Our guest, Eric Kleiman, cut his teeth in a non-Saas role for most of his career. So when he made the jump to VanillaSoft, he saw the SaaS world with a fresh perspective.

Tune in to see what skills, tools, and resources he found to be the most impactful.

Our guest, Eric Kleiman, cut his teeth in a non-Saas role for most of his career. So when he made the jump to VanillaSoft, he saw the SaaS world with a fresh perspective.

Tune in to see what skills, tools, and resources he found to be the most impactful.

Play Video

Key Takeaways

  1. Let’s talk about your previous sales experience. What was it like being an AE in the manufacturing industry? How is it different from what you’re experiencing today in B2B SaaS?

  2. What are some of the biggest challenges involved in switching industries? What habits were the hardest to break/pick up? What came more naturally to you?

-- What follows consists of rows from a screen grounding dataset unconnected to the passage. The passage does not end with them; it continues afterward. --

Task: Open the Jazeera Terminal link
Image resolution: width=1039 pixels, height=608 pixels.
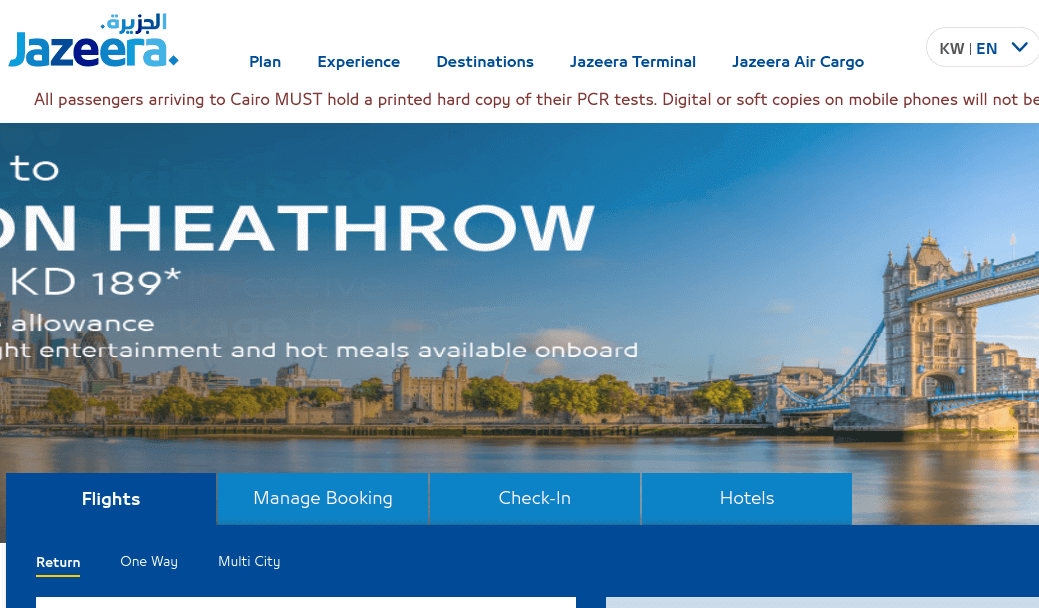Action: [633, 62]
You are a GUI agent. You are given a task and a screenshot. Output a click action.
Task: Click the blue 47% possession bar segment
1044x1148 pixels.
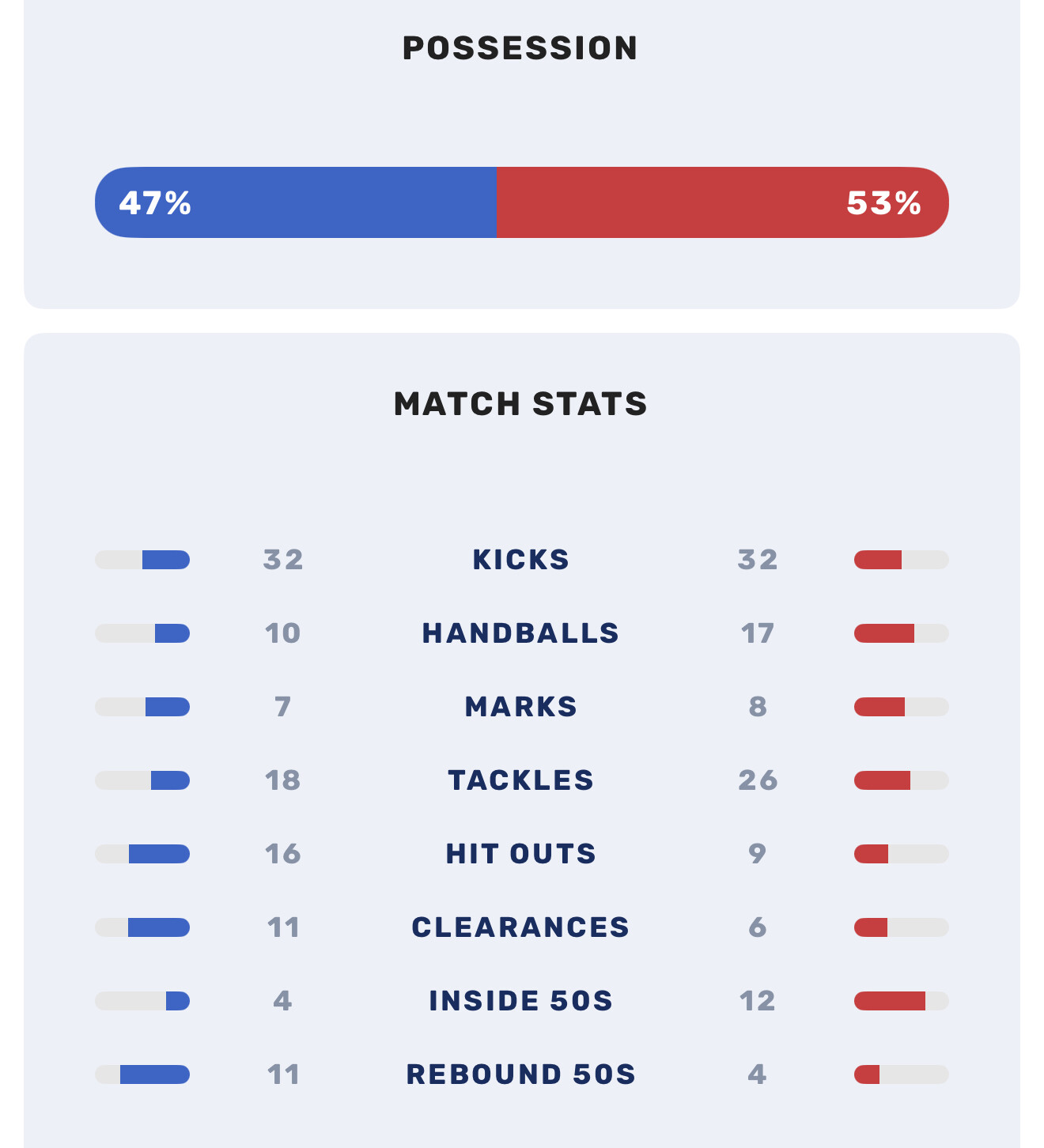pos(295,202)
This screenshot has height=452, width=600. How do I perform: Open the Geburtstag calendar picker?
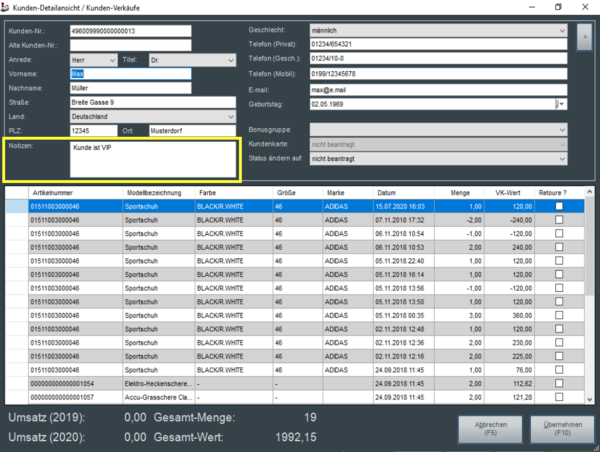(x=561, y=103)
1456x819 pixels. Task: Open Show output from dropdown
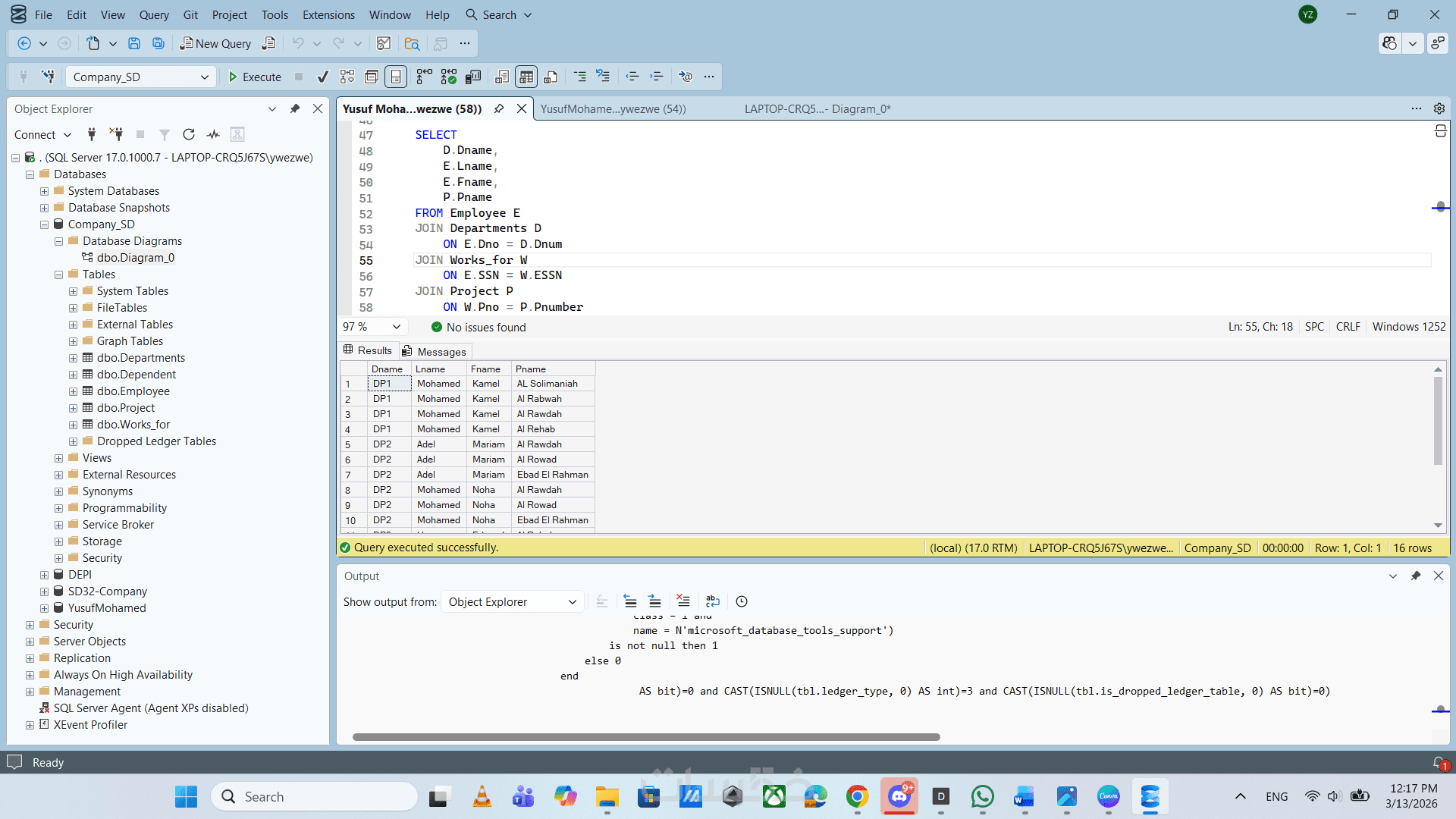pyautogui.click(x=512, y=601)
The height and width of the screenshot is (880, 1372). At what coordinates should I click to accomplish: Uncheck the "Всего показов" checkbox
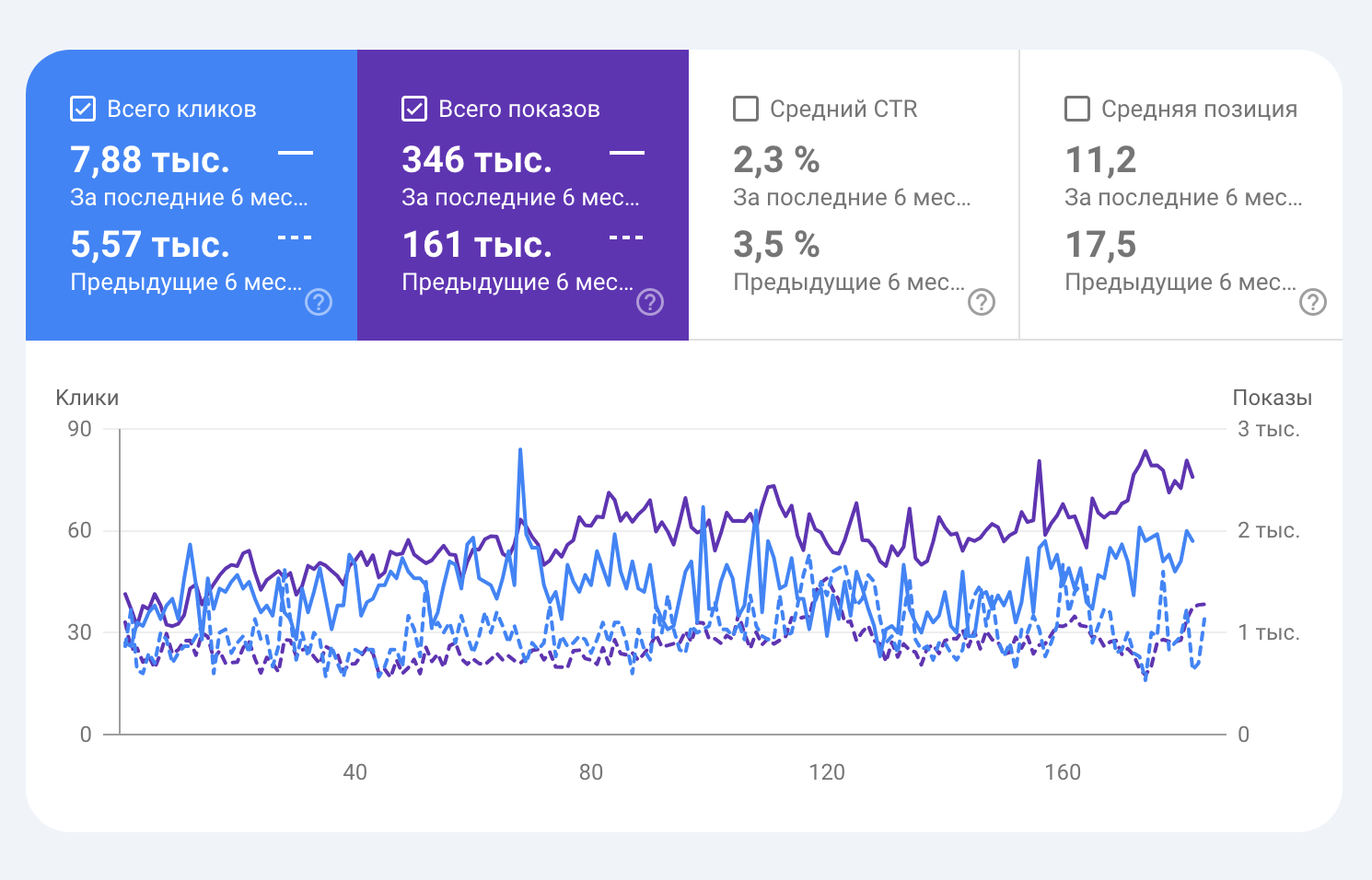point(414,109)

  3. Shifting industries means a LOT of learning. I know sometimes people liken it to drinking from a fire hose. What have you found to be the best resources for teaching you the skills to succeed in your new role?

  4. What are some of the skills you’ve had to master quickly in your current role? What do you think are the most crucial skills to learn as an SDR or AE in this space?

  5. It seems like we’re living in the “personalize or get deleted” era of sales. Is that something you saw in previous roles? How have you been learning and adapting your skills to meet this new environment?

Highlights, Notes, and Resources

Biggest Takeaways

🏁 There are a lot of useful insights in your tech stack that, frankly, are being overlooked. These tools can do more than make you more efficient as an SDR.

  • Your call recording software isn’t just for managers to listen in on your conversations – use it to play back your calls for the day and dissect where you can improve and what went well.

  • Your SEP is more than just an automation tool – there is a treasure trove of data in there that you can leverage to work smarter. Look at the best times to connect with your prospects, engagement patterns around new messaging techniques, and what channels work best for specific personas.

🏁 Successful SDRs all exhibit similar qualities. They have a growth mindset, they’re coachable, and they’re not afraid to ask questions. There’s a humility to the role that the best reps tap into and use as fuel for their growth.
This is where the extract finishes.